Конечно, и уважение, и странная благодарность, о которой я говорил, были тогда в самой глубокой тени страха и настороженности. После каждой провинности, а за день их накапливалось много, я ждал, что сдержанность оставит его и он уступит обычному в этом месте желанию размахнуться и ударить. Ведь между токарным цехом Брока, где дрались, и цехом Альфреда никакой перегородки не было. Перегородка была в ужасном черепе Альфреда. Не природа наградила его сдержанностью. От природы он был возбудимым человеком. Много раз бывший причиной его ярости, я видел, каким возмущением загорались в мертвых глазницах его глаза, слышал, на какую пронзительную высоту поднимался его голос, следил, как подрагивали нервные пальцы, и понимал, какому испытанию в этот момент подвергается та самая перегородка. Ярость его не переходила границу, за которой мастера начинали драться, но каждый раз перегородка выдерживала. С облегчением я замечал в его глазах отлив, прислушивался к тому, как смягчалась в голосе ярость, переходила в привычную назидательность.
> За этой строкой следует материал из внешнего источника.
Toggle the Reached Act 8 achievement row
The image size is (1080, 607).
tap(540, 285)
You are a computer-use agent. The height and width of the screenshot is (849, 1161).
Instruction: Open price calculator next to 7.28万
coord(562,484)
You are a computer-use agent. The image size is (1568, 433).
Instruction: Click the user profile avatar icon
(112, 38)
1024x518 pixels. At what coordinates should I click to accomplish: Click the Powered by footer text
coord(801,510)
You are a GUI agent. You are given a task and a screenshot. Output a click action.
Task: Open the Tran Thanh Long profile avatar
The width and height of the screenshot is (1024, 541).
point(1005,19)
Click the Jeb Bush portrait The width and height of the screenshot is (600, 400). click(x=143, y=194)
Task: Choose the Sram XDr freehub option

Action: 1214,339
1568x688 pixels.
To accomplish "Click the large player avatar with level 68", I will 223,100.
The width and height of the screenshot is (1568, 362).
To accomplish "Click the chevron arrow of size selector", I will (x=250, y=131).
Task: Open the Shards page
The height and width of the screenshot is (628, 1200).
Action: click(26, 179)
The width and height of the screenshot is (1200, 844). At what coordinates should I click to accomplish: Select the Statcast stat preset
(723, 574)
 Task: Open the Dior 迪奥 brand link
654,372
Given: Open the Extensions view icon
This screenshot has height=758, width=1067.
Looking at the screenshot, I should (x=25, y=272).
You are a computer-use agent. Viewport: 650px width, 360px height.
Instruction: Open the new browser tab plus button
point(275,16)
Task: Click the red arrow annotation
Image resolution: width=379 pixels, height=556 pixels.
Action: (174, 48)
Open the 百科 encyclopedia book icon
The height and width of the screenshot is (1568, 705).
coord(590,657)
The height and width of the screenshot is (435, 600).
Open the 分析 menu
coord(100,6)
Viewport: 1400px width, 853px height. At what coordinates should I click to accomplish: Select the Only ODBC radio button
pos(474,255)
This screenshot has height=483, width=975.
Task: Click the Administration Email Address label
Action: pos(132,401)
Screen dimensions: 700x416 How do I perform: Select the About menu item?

— Абер нексте маль!.. — грозил он.
Но и в следующий раз все повторялось.
Он мог и разыграть возмущение, но с каким-то странным пониманием и даже сочувствием мог и улыбнуться страху, который сам же на меня нагонял.
Не улыбка — возможность улыбки всегда жила в его страшноватом лице. Глядя на него, я вымогал улыбку. В самый разгар распекания где-то в его глазницах возникала догадка, преодолевая сопротивление, приходила, улыбка, он покачивался с пяток на носки, говорил: «Ну-ну!» — некоторое время пытался совладать с лицом, закладывал руки за спину и уходил. Со спины это был довольно крепкий и даже не очень худощавый мужчина в синем комбинезоне.
И в памяти почему-то оставалось не то, как ругался, а то, как поддался моим домогательствам и как в самый разгар угроз между нами проскочила искра понимания. Отойдя на несколько шагов, он иногда возвращался: искра, которой он дал проскочить, беспокоила его. Говорил еще раз что-то угрожающее и уже не позволял себе улыбаться.
Счет моим провинностям день ото дня рос, страх накапливался, искра понимания проскакивала все реже, потому что разумной меры между работой и уклонением от нее я не выдерживал. К тому же начались мероприятия по ужесточению дисциплины. Полицай, стоящий под цеховыми часами напротив мужской и женской уборных, был одним из них.
Заводская продукция упаковывалась в картонные пакеты, те — в плоские деревянные ящики с веревочными ручками. Склад ящиков и пакетов был в дальнем конце цеха. Я поднимался по ящикам, как по ступеням, под самый потолок, там у меня было убежище, которое я выстелил картоном.